Although the internships could reinforce a student’s interest in a career field, Baier said equally important to post-graduation success is helping them discover when a position is not the best fit.

Stacy Baier, CEO of the Pinellas Education Foundation, credited Bank of America for its generous support of the program.

Bank of America (BOA) is a key supporter of SCAP, awarding PEF $90,000 to help low-income and minority students build workforce skills. Baier said that BOA and the foundation recognize businesses looking to hire recent graduates struggle with students unaware of the variety of career paths available within companies.

Using area hospitals as an example, Baier said kids might not think they are a good fit to work in medical settings because they do not like the sight of blood. However, SCAP could help them realize the number of other career pathways – like public relations or human resources – outside of frontline health care workers.

Further illustrating her point, Baier said she overheard an executive with Raymond James state that they have more IT workers in their Carillon office than they do in finance.

“It’s about exposing kids to the variety of careers that might exist in an industry that they’re interested in, but maybe they don’t have a proclivity for going towards the job that seems the most obvious,” said Baier. “And I think companies like this type of internship because they struggle with getting that message out to kids too.

“There’s so much more you can do at Duke Energy than be a linesman or an engineer.”

In addition to bolstering job skills and career awareness, the first four days of the program provide students with job preparation workshops, lessons in personal finance, and resume building and interviewing skills.

For many students, Baier said the internship is the first time receiving a paycheck, and program leaders teach them how to open a bank account.

She added that many students lack soft skills like showing up to work on time and dressing appropriately for the job. The program is now in its third year, and Baier said organizers realized the need for front-end financial literacy and soft skill education after the first class.

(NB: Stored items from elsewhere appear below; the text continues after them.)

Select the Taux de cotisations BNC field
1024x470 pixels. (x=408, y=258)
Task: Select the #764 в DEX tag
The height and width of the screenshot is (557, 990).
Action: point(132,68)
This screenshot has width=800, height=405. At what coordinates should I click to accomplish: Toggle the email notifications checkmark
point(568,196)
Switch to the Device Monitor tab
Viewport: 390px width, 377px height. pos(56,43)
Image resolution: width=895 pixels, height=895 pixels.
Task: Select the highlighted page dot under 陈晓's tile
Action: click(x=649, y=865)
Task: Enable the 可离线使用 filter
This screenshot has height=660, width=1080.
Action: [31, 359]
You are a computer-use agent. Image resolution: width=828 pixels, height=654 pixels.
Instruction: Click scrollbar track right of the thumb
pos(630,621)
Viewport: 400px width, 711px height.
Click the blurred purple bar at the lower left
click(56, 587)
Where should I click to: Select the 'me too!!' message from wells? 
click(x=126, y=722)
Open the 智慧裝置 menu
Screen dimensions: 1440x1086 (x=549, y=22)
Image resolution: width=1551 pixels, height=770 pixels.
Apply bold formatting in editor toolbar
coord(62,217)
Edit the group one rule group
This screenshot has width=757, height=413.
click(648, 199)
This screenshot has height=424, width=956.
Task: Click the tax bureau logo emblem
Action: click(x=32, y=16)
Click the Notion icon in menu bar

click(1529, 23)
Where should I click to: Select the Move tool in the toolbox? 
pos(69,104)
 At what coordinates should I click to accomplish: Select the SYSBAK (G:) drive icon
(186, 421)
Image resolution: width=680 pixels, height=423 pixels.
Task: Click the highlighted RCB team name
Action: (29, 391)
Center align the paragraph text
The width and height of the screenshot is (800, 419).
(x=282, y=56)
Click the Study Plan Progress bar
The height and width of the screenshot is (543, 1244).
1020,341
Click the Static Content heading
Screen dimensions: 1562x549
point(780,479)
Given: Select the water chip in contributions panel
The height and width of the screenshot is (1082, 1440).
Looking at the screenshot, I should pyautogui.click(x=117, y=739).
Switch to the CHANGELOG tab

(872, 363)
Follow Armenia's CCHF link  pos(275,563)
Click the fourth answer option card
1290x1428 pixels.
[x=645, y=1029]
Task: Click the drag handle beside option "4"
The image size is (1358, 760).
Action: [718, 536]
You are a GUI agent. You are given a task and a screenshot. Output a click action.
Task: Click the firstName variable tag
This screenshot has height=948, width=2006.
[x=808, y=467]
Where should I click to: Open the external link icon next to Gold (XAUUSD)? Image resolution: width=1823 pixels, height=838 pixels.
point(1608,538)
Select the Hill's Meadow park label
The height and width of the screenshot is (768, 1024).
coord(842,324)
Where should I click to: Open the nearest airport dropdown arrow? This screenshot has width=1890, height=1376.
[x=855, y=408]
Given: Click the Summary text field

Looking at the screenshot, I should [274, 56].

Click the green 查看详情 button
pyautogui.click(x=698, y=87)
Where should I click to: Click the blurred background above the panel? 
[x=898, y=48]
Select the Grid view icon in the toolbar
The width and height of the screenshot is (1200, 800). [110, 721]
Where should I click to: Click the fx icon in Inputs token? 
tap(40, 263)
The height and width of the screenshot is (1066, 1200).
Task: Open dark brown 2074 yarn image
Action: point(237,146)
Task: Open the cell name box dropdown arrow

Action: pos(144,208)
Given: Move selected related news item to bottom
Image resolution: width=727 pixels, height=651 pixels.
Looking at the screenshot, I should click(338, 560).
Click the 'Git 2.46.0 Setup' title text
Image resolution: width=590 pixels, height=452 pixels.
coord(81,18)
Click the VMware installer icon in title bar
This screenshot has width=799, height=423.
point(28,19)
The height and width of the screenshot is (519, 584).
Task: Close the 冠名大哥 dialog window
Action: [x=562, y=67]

“There is a significant population of students who are participating who are coming from underserved communities,” noted Baier. “Because our funders have an interest, and the foundation has a commitment, to helping students who don’t have the same exposure get broader exposure.”

One of the program’s partners, Pinellas County’s South Cross Bayou Water Reclamation Facility, recently hired Seminole High graduate Merric Grego, who completed an internship at the plant last summer.

Baier said that while the program’s intention is not to find long-term employment for the students, witnessing those outcomes is a testament to the impact of providing kids with the knowledge and awareness of potential career pathways throughout the community.

“And so, it is very gratifying in the end to see an employer-intern match developed into something more than what was originally intended,” said Baier.

“Hopefully, students can make more informed decisions about what they want to do after high school, whether that is going straight into a job or picking a college major – they go into it with a more informed perspective of possibility.”